L’ambientazione orientale dell’opera richiedeva un’ottima conoscenza della cultura esotica, che Chini possedeva dato che per due anni aveva vissuto in un paese lontano, oggi chiamato Thailandia, dove il Re Rama V lo aveva chiamato per dipingere le sale del Palazzo del Trono. Chini, terminato quanto gli era stato chiesto di realizzare, era ritornato in Italia ma da quel momento inserì in tutti i suoi lavori immagini e colori tipici del lontano Oriente, misterioso e allo stesso tempo affascinante.
Per la messinscena di Turandot fece diciotto disegni, alcuni dei quali abbozzati a casa del Maestro Puccini che gli faceva ascoltare, al pianoforte, le melodie della sua opera.
I disegni definitivi furono consegnati ai responsabili della Casa Ricordi dopo sette mesi di lavoro. I colori utilizzati, dall’oro lucente al blu profondo, le architetture degli edifici, la vegetazione ricercata e tipica della Cina creavano l’atmosfera dell’Oriente lontano voluto da Puccini, come se la favola fosse ambientata tra il sogno e la realtà. Il Maestro apprezzò moltissimo il lavoro svolto dal suo collaboratore ma, come sappiamo, morì prima di poter vedere realizzato lo spettacolo in teatro.
Dopo la prima rappresentazione del 1926 alla Scala, il pubblico degli esperti e dei critici non sembrò apprezzare troppo la maestosità delle scenografie e i colori così vivaci che, tuttavia, Chini aveva ricavato dalle descrizioni scritte nel libretto da Adami e Simoni:

Atto I
Le mura della Città Imperiale chiudono quasi tutta la scena in semicerchio. Sugli spalti sono infissi i pali che reggono i teschi dei giustiziati. A sinistra e nel fondo, s’aprono nelle mura tre gigantesche porte. Siamo nell’ora più sfolgorante del tramonto. Il piazzale è pieno di una pittoresca folla cinese.

Atto II - Quadro I
Appare una vasta tenda, tutta decorata da simboliche figure cinesi. La scena ha tre aperture: una centrale e due laterali. Ping fa capolino dal centro e rivolgendosi a destra e a sinistra chiama i compagni.

Atto II - Quadro II
Appare il vasto piazzale della Reggia. Quasi al centro è un’enorme scalèa di marmo che si perde nella sommità fra gli archi traforati delle vaste terrazze imperiali. – La scala è a tre vasti ripiani. Numerosi servi collocano in ogni dove lanterne variopinte. La folla, a poco a poco, invade la piazza. – Arrivano i mandarini, con la veste di cerimonia azzurra e d’oro.
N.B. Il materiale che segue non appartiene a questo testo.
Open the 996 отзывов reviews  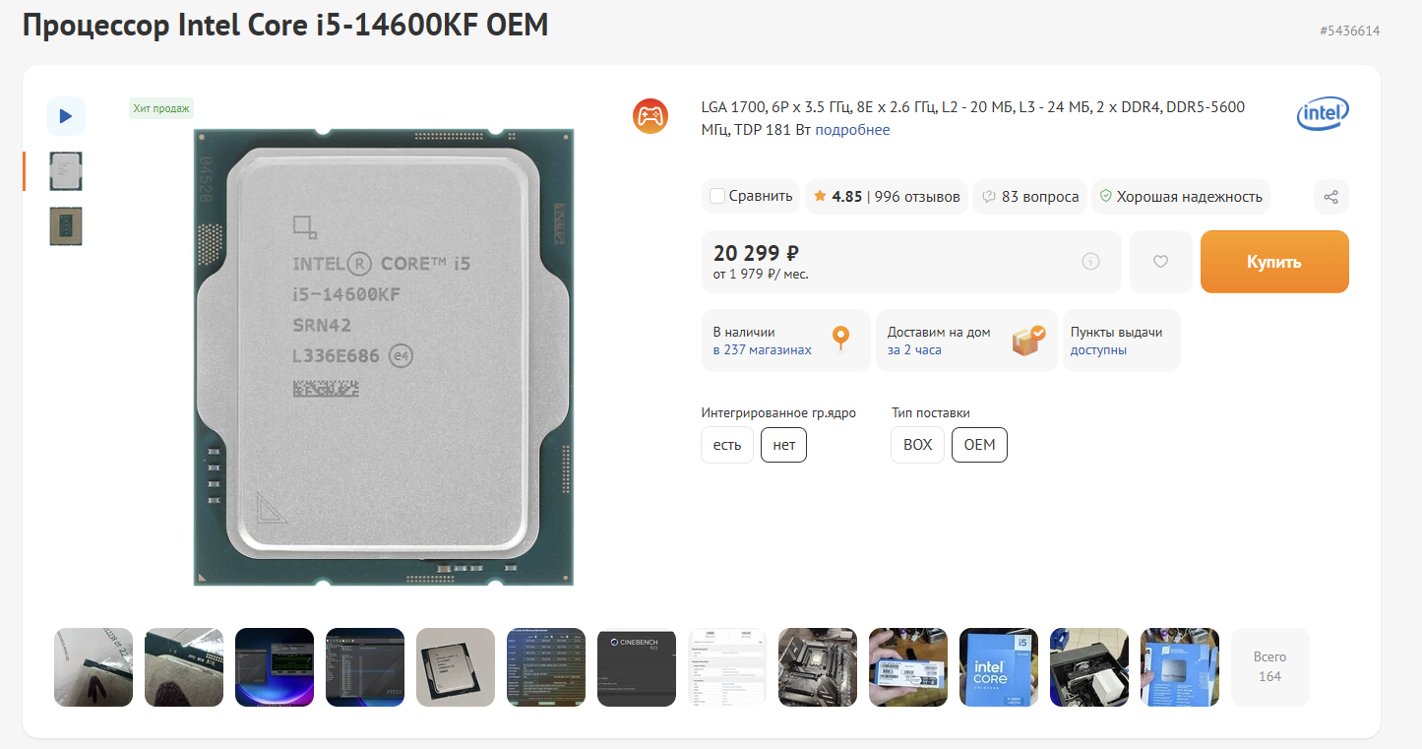point(917,197)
Passano gli otto sapienti, altissimi e pomposi. Sono vecchi, quasi uguali, enormi e massicci. Il loro gesto è lentissimo e simultaneo. Hanno ciascuno tre rotoli di seta sigillati in mano. Sono i rotoli che contengono la soluzione degli enigmi di Turandot.
Incensi cominciano a salire dai tripodi che sono sulla sommità della scala. – Le tre maschere si fanno largo tra gli incensi; indossa- no, ora, l’abito giallo di cerimonia. Passano gli stendardi bianchi e gialli dell’imperatore tra le nuvole degli aromi. – Passano gli stendardi di guerra. – Lentamente l’incenso dirada. – Sulla sommità della scala, seduto sul trono d’avorio, apparisce l’imperatore Altoum. È tutto bianco, antico, venera- bile, ieratico. Pare un dio che apparisca di tra le nuvole. Tutta la folla si prosterna faccia a terra, in attitudine di grande rispetto. Il piazzale è avvolto in una viva luce rossa. Il principe è ai piedi della scala. Timur e Liù a sinistra, confusi tra la folla ma bene in vista del pubblico.

Atto III - Quadro I
Il giardino della Reggia, vastissimo, tutto rial- zi ondulati, profili scuri di divinità. A destra un padiglione cui si accede per cinque gradini. È notte. Adagiato sui gradini del padiglione è il principe.

Atto III - Quadro II
Appare l’esterno pittoresco del palazzo imperiale. Sopra un’alta scalèa, al centro della scena, l’imperatore circondato dalla corte, dai dignitari, dai sapienti, dai soldati. Ai due lati del piazzale, in vasto semicerchio, l’enorme folla.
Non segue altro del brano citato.